For most college professors, it’s an all-too-familiar scenario. Whether it’s the student who is in real danger of failing the course or the student who is unaccustomed to any grade lower than an A, many students make these pleas for the very simple reason that many high schools allow students to retake tests or do extra-credit assignments to raise their grades. When these students get to college, they expect similar options and often struggle without them, said Mary Clement, EdD, director of the Center for Teaching Excellence at Berry College, where she also is a professor of teacher education.

During the recent online seminar A Good Start: Helping First-Year Students Acclimate to College, Clement shared ideas for recalibrating student expectations of how things work in college so they can be successful during that first critical year and beyond.

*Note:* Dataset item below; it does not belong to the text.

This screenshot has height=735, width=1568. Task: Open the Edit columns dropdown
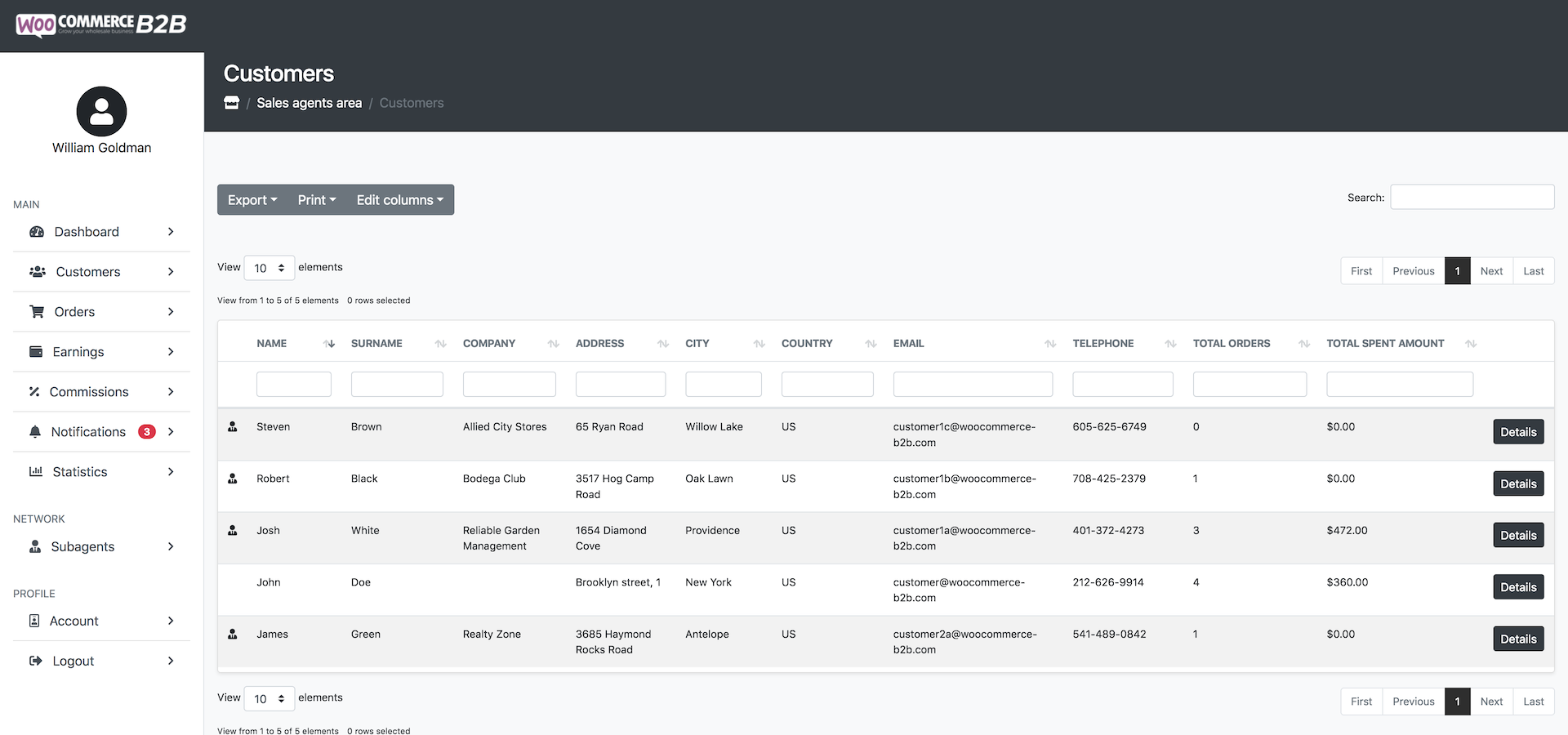coord(399,200)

“How do we change this mindset going from high school into college?” Clement asked. “The number one way is to put your policy in writing in the syllabus. If the paper is due Monday, and the student is not in class that day, will the paper be accepted after Monday? Will it be accepted after Monday at all? If the answer is yes, until when and with what penalty?”

Further, because there’s so much variation across different high schools in terms of homework, attendance requirements and making up for missed work, and grading practices, Clement recommends creating an interest inventory to give students during the first week of class. If it is anonymous, students may feel more comfortable answering the questions. Here are some questions you may wish to ask, and use as a springboard for discussing your expectations for the course:

  • Describe your high school academic program. For example, did you take any Advanced Placement courses?
  • About how many days were you absent during your senior year of high school? Was it easy to have “excused” absences in your school? Could you make up the work missed, including tests?
  • Were you ever allowed to re-take a quiz or test? If so, please describe the policy.
  • About how many hours did you study per week? Which subjects required the most homework?
  • Were you able to check your grades throughout the semester in high school? If so, how (electronically through the school’s website, by keeping track yourself, by checking with the teacher)?
  • If your grade in a high school class was not as high as you wanted, could you complete extra credit or re-do assignments and tests to improve the grade? Please describe.

“Why should we know about high school [policies]?” Clement asked. “I think that knowing helps us to meet students where they are and then change their mindsets for college success. This is not about making college like high school. College is very different, and, yes, college should be different.”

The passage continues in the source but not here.